Thau said he is unaware of any threats made by Spira and said he has advised his client not to make any public comments. In an interview this week, Thau characterized the 31-year-old Bronx resident as a “groupie” and “sports nut” and “pathetic young man” who was exploited by Steinbrenner.

Spira provided information to Steinbrenner during the Yankees owner’s long-running feud with Winfield over contributions to a Winfield charitable foundation. Spira has told New York writers that Steinbrenner was intent on discrediting Winfield.

Steinbrenner made a $40,000 payment to Spira in January. The Yankees owner has said the payment was made “out of the goodness of my heart ... because I cared about this guy” and not because of information Spira provided. Spira has alleged that Steinbrenner offered him $150,000, free lodging and a $50,000-a-year job in Tampa “to help bring down Dave.” Steinbrenner has said he did not promise Spira anything.

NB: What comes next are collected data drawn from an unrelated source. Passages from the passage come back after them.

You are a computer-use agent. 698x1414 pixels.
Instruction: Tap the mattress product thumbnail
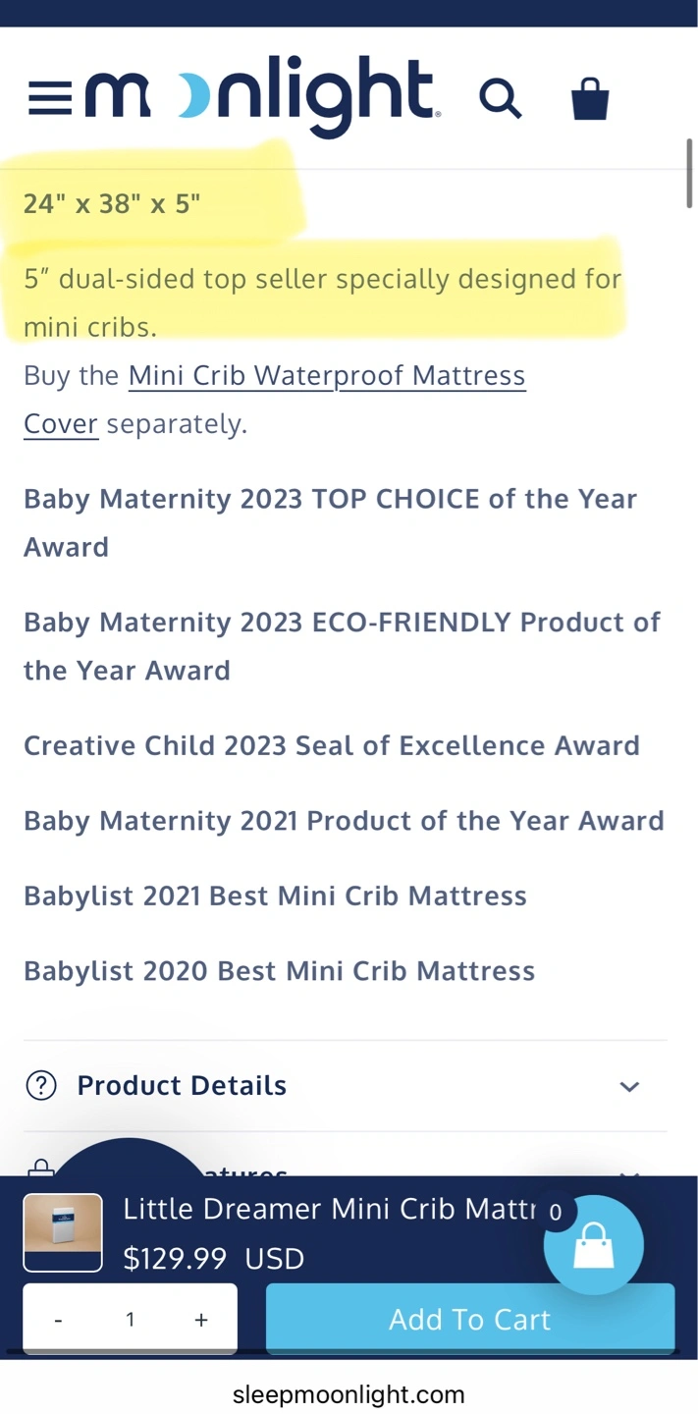[63, 1232]
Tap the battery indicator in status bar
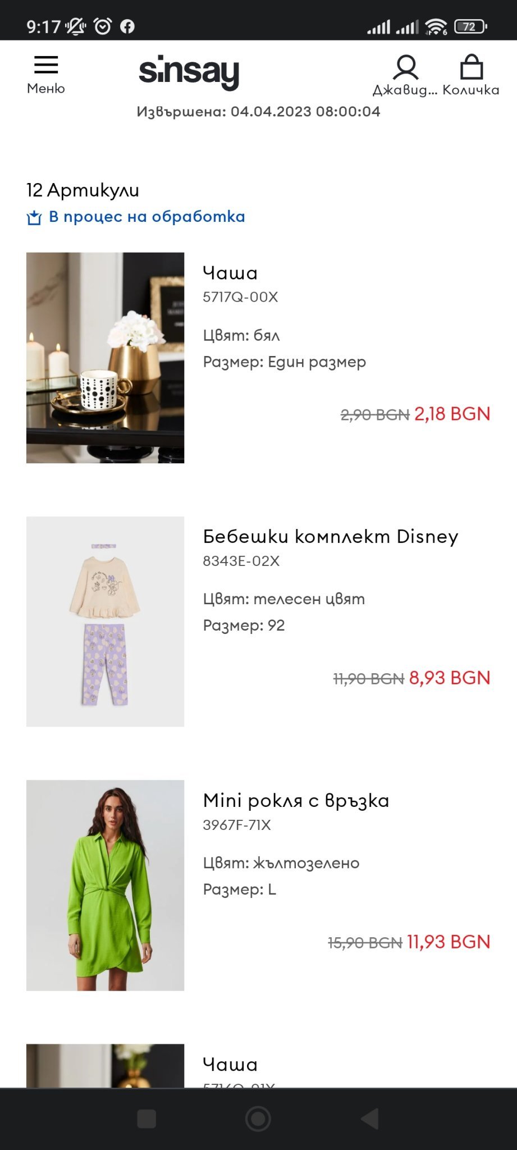 pos(470,26)
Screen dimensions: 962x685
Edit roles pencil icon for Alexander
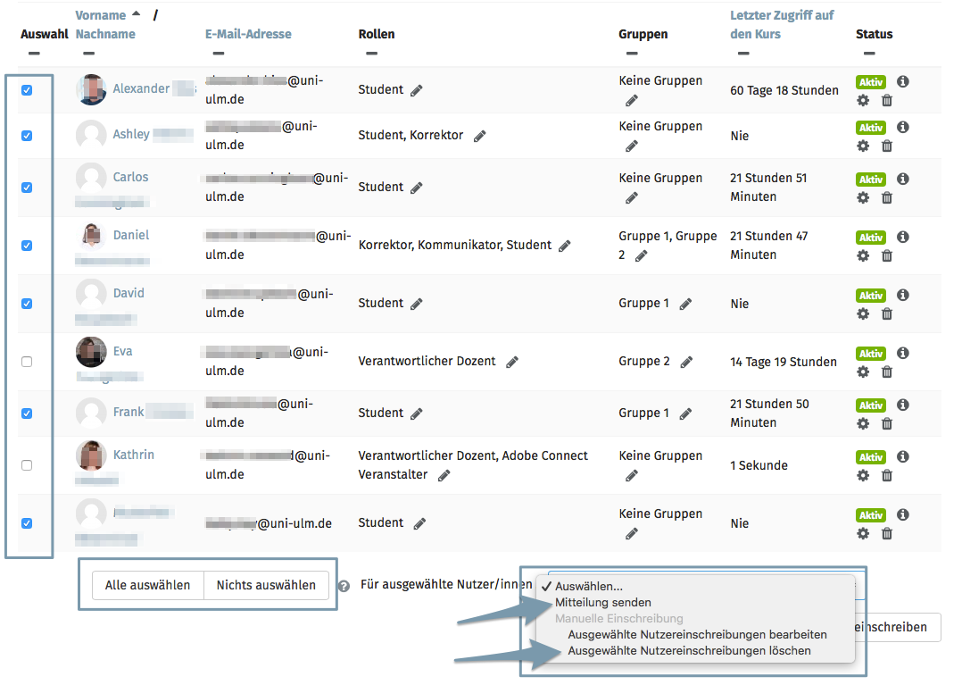pyautogui.click(x=417, y=91)
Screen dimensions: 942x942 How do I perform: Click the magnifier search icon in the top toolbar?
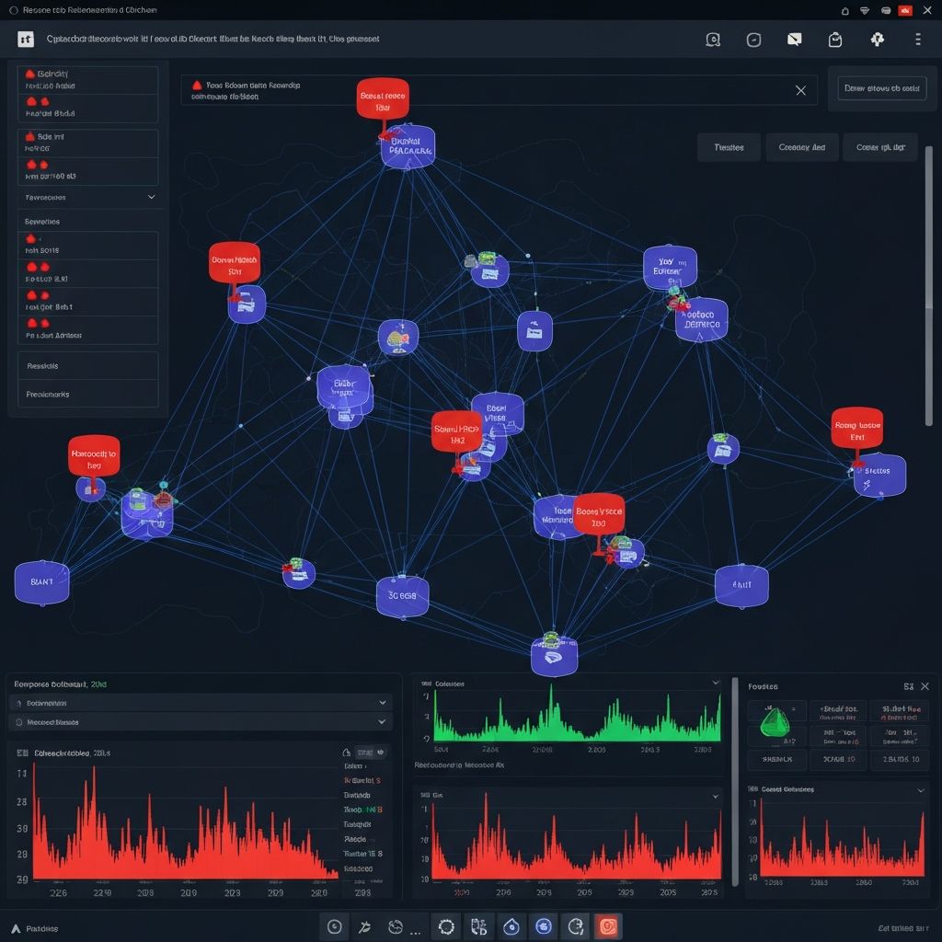(712, 40)
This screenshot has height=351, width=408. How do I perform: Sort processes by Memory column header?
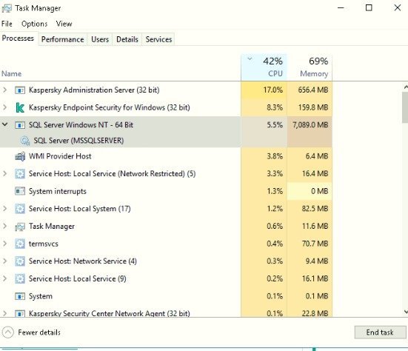coord(310,67)
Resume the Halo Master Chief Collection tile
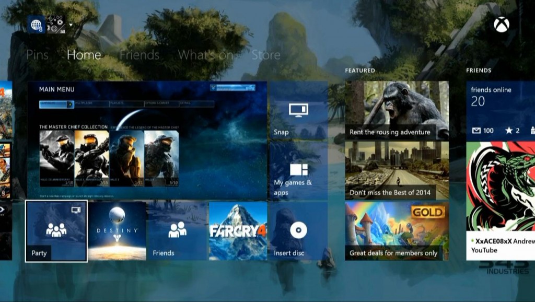This screenshot has width=535, height=302. point(147,140)
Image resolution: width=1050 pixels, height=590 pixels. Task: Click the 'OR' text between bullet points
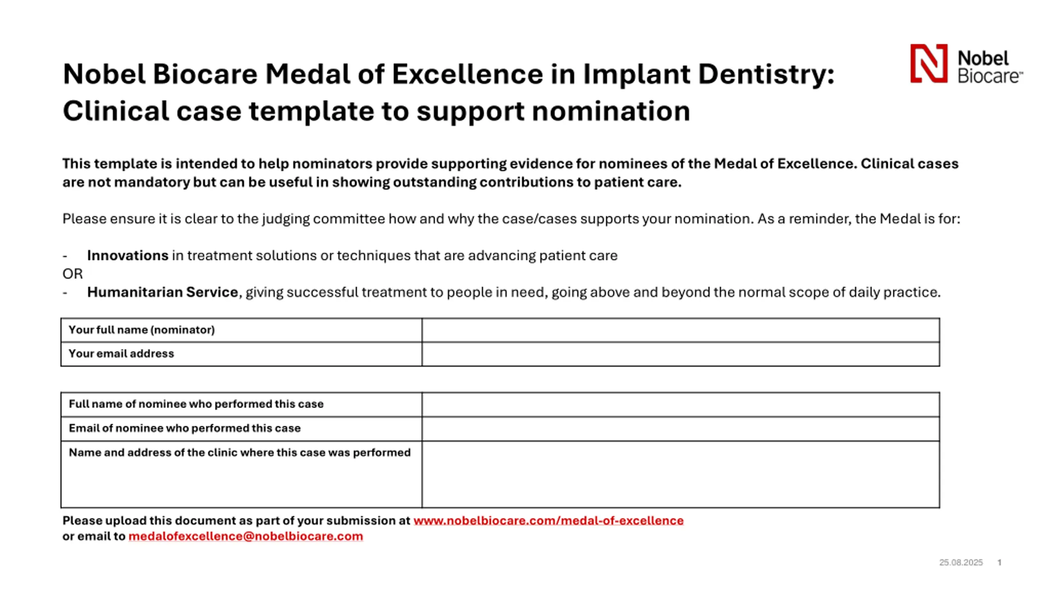pos(73,274)
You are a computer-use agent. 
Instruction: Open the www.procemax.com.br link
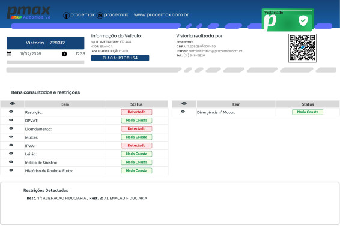(161, 15)
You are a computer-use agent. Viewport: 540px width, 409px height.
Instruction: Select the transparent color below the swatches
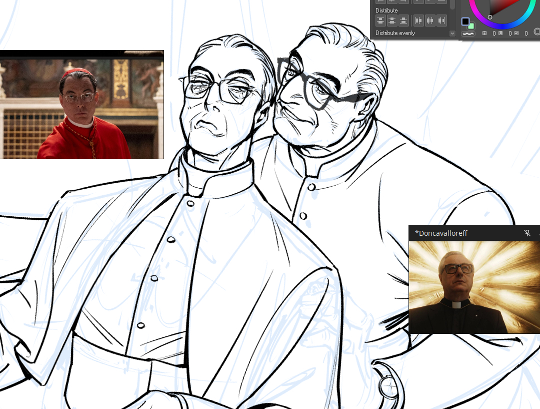point(468,34)
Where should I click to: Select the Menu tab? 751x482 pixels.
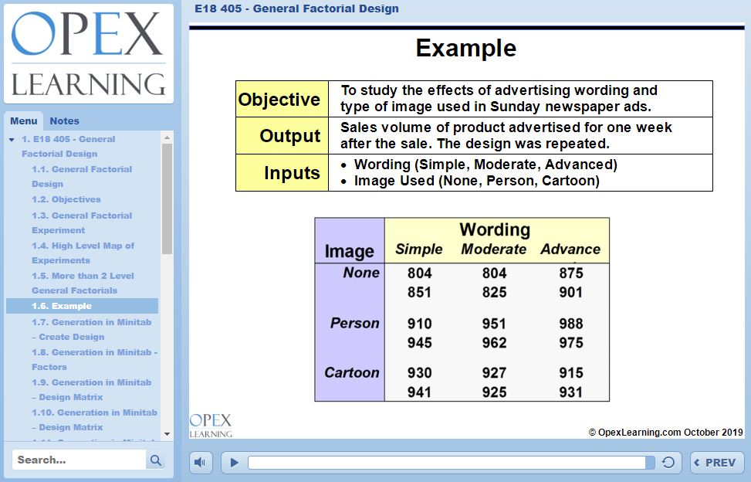(24, 121)
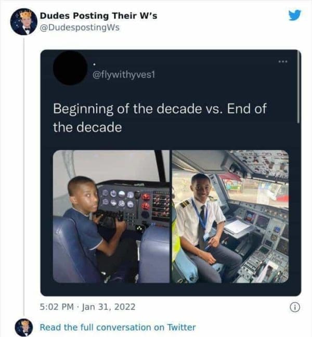The image size is (312, 337).
Task: Click the small avatar beside the conversation link
Action: point(23,327)
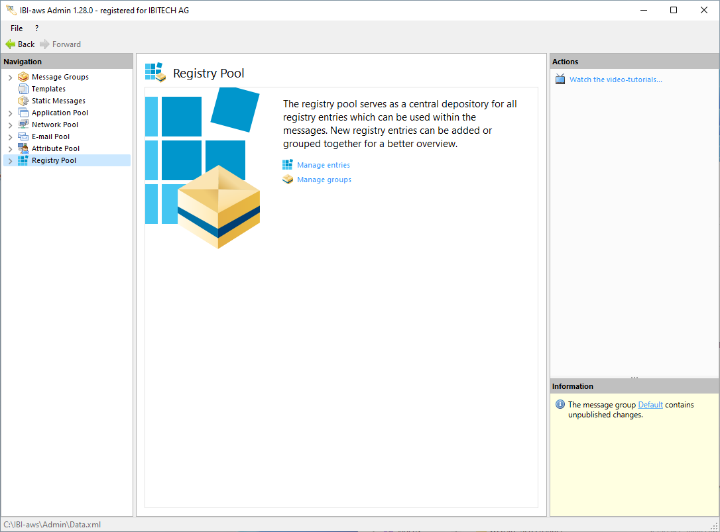Expand the Application Pool tree node

click(x=10, y=113)
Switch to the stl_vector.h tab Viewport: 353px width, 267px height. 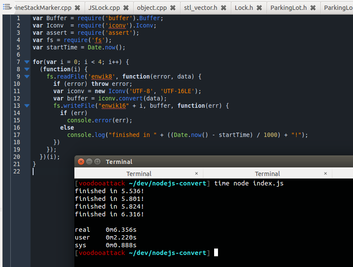click(200, 7)
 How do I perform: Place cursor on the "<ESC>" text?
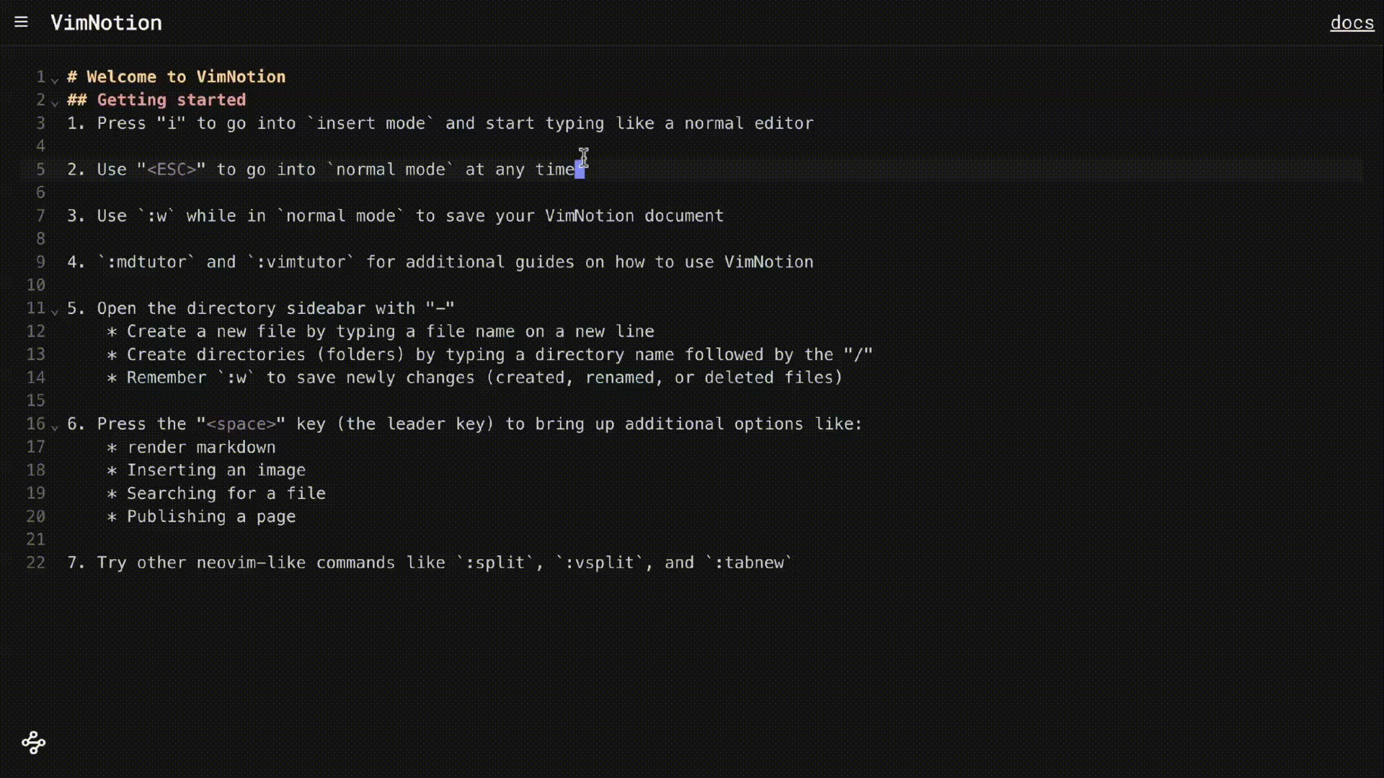point(172,170)
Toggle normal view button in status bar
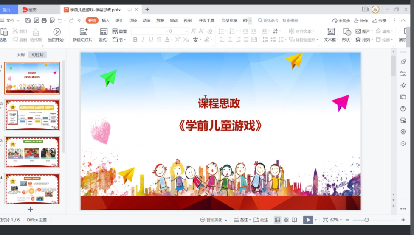Image resolution: width=414 pixels, height=235 pixels. (x=277, y=220)
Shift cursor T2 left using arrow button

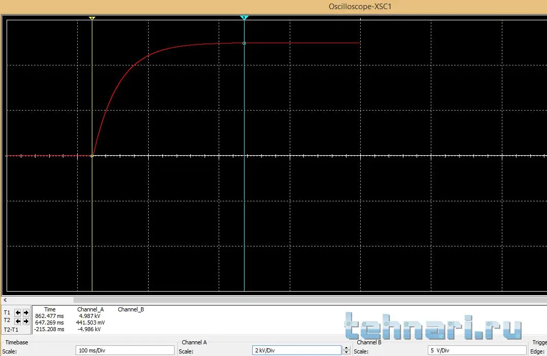click(x=18, y=321)
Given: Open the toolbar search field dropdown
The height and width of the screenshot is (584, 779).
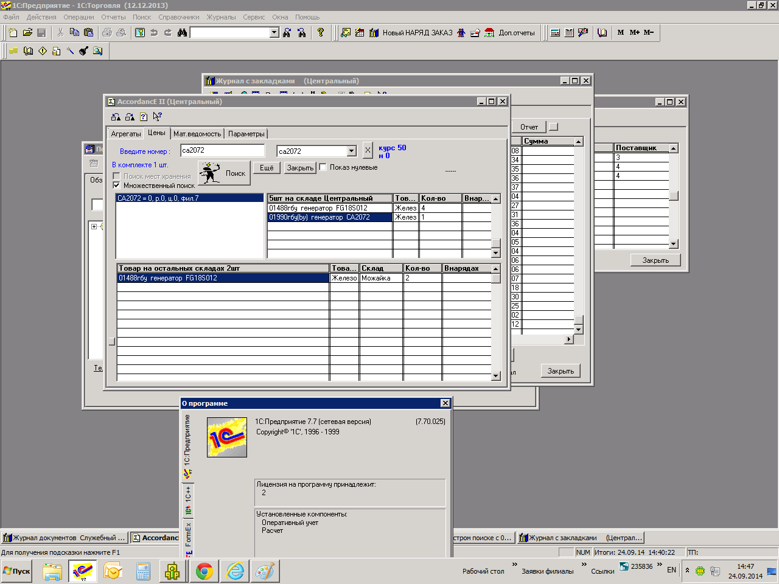Looking at the screenshot, I should [x=274, y=33].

Under baseball rules, major league club personnel, including owners, can be disciplined, even permanently suspended, if their conduct is found to be detrimental to the sport. Club owners and employees are forbidden from associating with gamblers.

The commissioner’s investigation apparently is being headed by Washington lawyer John Dowd, who conducted last year’s inquiry of Pete Rose. The investigation will likely examine the nature and extent of Spira’s association with Steinbrenner and Winfield and the purpose of the Yankees owner’s payment to Spira.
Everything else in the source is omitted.